He is widely recognised throughout the scientific world as the man who has rekindled and sustained interest in Quantum Computing. This subject is not new, and indeed Alan Turing himself made a practical contribution to the subject. The concept has been discussed amongst physicists in the past but it is only since the seminal paper of David Deutsch in 1985 that the subject has really taken off.
In 1973 Charles Bennett, in an IBM Journal article, had shown that a reversible Turing machine was a theoretical possibility. And then Paul Benioff, Paris, gave a quantum mechanical description of a Turing machine in 1980. Then Richard Feynman, Caltech, in 1982 showed that while no classical Turing Machine could simulate certain quantum phenomena but that a "universal quantum machine" could do so. (Tony Hey of Southampton U. has recently published a book setting out Feynman's lectures on computing). But this work in the early '80s made little impact at the time because these were very theoretical concepts for which no machine design was provided.
In 1985 the scene changed dramatically when David Deutsch published his seminal paper describing the first true Quantum Turing Machine (QTM). Just as Alan Turing in his famous paper "On computable numbers..." gave more detail than he needed to do so in such a theoretical paper on how his machine might be achieved, so David Deutsch described how such a quantum machine might read, write, and carry out shift operations by quantum mechanical interactions.
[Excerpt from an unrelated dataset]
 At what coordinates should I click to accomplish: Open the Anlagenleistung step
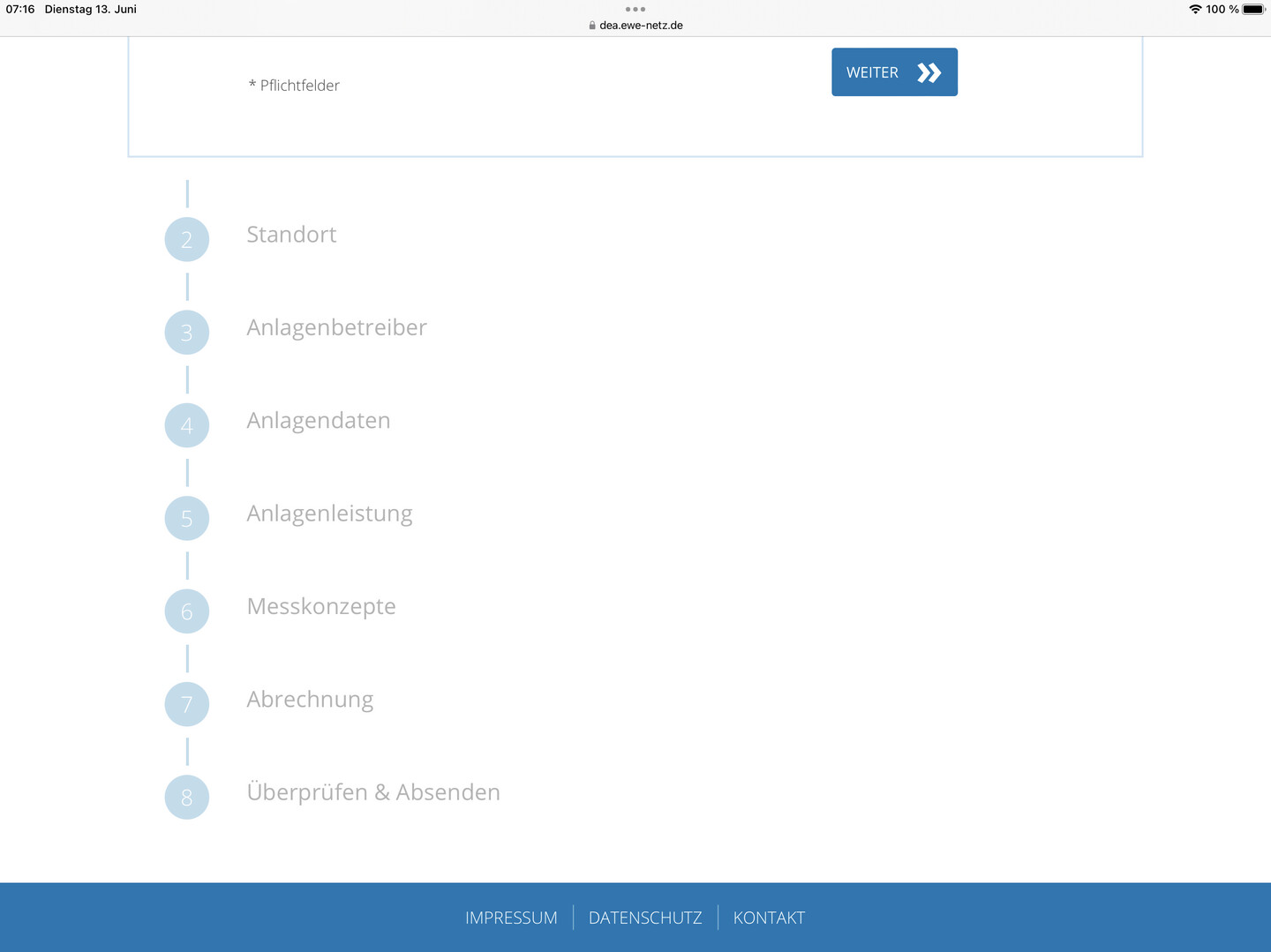click(x=329, y=513)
Whereas a conventional classical Turing machine can only encode a bit as a 0 or a 1, his QTM could encode a qbit as a blend of 0s and 1s simultaneously. Thus the Quantum computer has the ability to perform calculations on all the inputs in the time it would take a classical computer to perform just one. This property he called quantum parallelism, and leads to the quantum computer being able to overcome certain practical but fundamental limitations of classical computers (for example as was subsequently shown, generating true random numbers, factorising large numbers, or speeding the retrieval of unordered information. ["Quantum Theory, the Church-Turing Principle, and the Universal Quantum Computer", Proc Royal Soc Vol A400, 1985]
Then in 1992 Deutsch and Richard Jozsa (at that time working with him in the Clarendon at Oxford) showed that for some problems the Quantum computer was exponentially faster than the classical machine. This led Peter Shor, Bell Labs, in 1994, to demonstrate an algorithm that would factorise a large integer in polynomial time, rather than in exponential time, thus being able, in principle, to defeat the widely used RSA cryptographic method. (That the approach works in practise has been demonstrated recently in both Oxford and MIT, albeit so far with a trivial problem).
A growing flood of practical work to build a practical machine was unleashed by David Deutsch's paper of 1985. Some five or more different approaches are being worked on in Europe and the USA. And there is now considerable work on quantum algorithms, for example Lov Grover (Lucent Labs) has shown how the time to retrieve information can be cut. David Deutsch himself continues to produce rapid solutions to practical problems. He acts as the focus and leading light to the ever-growing community. He has shown how quantum mechanical principles might be applied to obtain secure communications (1989). (This has now been demonstrated in demonstrations in Austria and Switzerland); and to quantum computational networks (1989).
It is too early to say that a useful quantum computer will ever be built and sold, though there are few working in the field who now doubt it. It is inconceivable that quantum mechanical approaches will not now find applications, for example in communications probably within the next decade or less. But in any case his work has made a major contribution to the theoretical underpinning of computation by extending the Turing machine principle. And he has served to launch a flood of work, both theoretical and practical, which cannot help but increase man's understanding of computation - and some say (including David) of the very way in which man thinks.
David Deutsch was born in Israel in 1953, but he and his family moved to England in 1956. He was an exceptional school boy, winning a "round the world" scholarship when he was 17.
He went up to Cambridge in 1971, and read physics and then mathematics, obtaining a 1st.
He joined David Sciama's group at the Clarendon Laboratory in 1975. At first his work centred round relativity, but then he focused on quantum mechanics. He shared his time between the University of Austin and England on various grants and fellowships, including a prestigious Royal Society fellowship. He now holds a research post at Oxford, where he is recognised as one of the outstanding thinkers of his age.